El sueño
“Durante
mucho tiempo no tengo vestidos propios. Mis vestidos son una especie de saco,
están hechos con viejos vestidos de mi madre que son a su vez una especie de
sacos.”
Marguerite
Duras
Silencio. Antes y después, silencio. Un silencio nuevo
y extraño a partir de esa imagen. Imagen coagulada en los ojos de esa niña,
pegada a la piel durante varias décadas.
Y en el medio, un grito. Algo, interrumpe el sueño y
atraviesa la realidad cotidiana incrustándose como un parásito en el dormir. Otro
grito y la sensación adormecida, que ese ruido lejano la llamaba a ella.
Abrir los ojos y escuchar. Un fragmento de sonido toma
su nombre, en la voz desesperada. La ensoñación persiste todavía, cuando el
llamado inundaba los oídos y el cuerpo se levanta de la cama, sin poder creer que
su hermana menor continúe durmiendo.
Los ojos no se acostumbran a la oscuridad; los objetos
están sumergidos en la penumbra y sin embargo, el camino de su habitación a la
de sus padres, podría hacerlo hasta sonámbula. Y los pasos crecen, aumentan, al
distinguir en la tenue luz de la noche que atraviesa las ventanas del comedor,
la ubicación de los muebles.
Sus piernas no entienden dónde van. Dónde se origina el
grito de su padre, dónde la lleva. De hecho pareciera que él no está, que se
hubiera disuelto entre la puerta de calle y el jardín.

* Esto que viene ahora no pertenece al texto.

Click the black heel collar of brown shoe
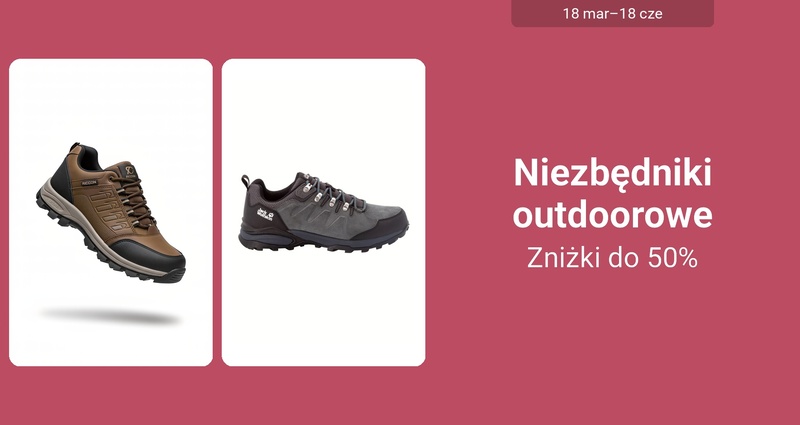Viewport: 800px width, 425px height. pos(89,158)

Y ella, en la víspera del décimo cumpleaños de su
hermana, llega a la entrada de la habitación de los padres. Está ahí desdoblada:
parada, desvanecida, muda. La mirada de doce años no comprende qué ocurre con
su madre y con ella. Ni siquiera si eso es cierto. Todo lo que ve, es la imagen
que opaca su entorno.
Después, sólo queda el aturdimiento: unos brazos que
la sacan del marco y la dejan a un costado; la aparición de una vecina que toma
un abrigo, envuelve a su madre y se la lleva, una distinta de aquella que un
momento atrás, no recuerda si estaba despierta, levantada o acostada. Su padre que
regresa, se acerca para darle un beso, apaga la luz y escucha que dice: ─No te
preocupes… va a estar bien… Andá a dormir y cuidá a tu hermana. ─ y vuelve a
desdibujarse de la escena. El golpe lejano de una puerta que se cierra, el sonido
de unas llaves y nada más.
Ya no hay luces ni reflejos, sólo el silencio
invadiéndola, allí, parada, mirando el lugar por donde desaparecieron.
Una quietud desolada ocupa la casa. Desanda sin
entender el camino hasta su cuarto. Se acuesta en su cama sin taparse. El
cuerpo no siente el frío de esos días de otoño. Duerme rápidamente. Todavía atontada,
retorna al interior del sueño abandonado: la llegada con su familia al pequeño
pueblo donde vivían sus abuelos maternos; el reencuentro con primos y tíos,
luego de un año de distancias. La sensación del viento al andar a caballo, al
galope, disfrutando con otros chicos esa inmensidad alcanzada en medio del
campo. Y después el almuerzo, lleno de anécdotas, risas, peleas, juegos... La fuerza
del sol y del calor sofocante de cada verano... Cuando su hermana tironea una y
otra vez de su remera y la mañana destemplada irrumpe, agrieta sus ojos.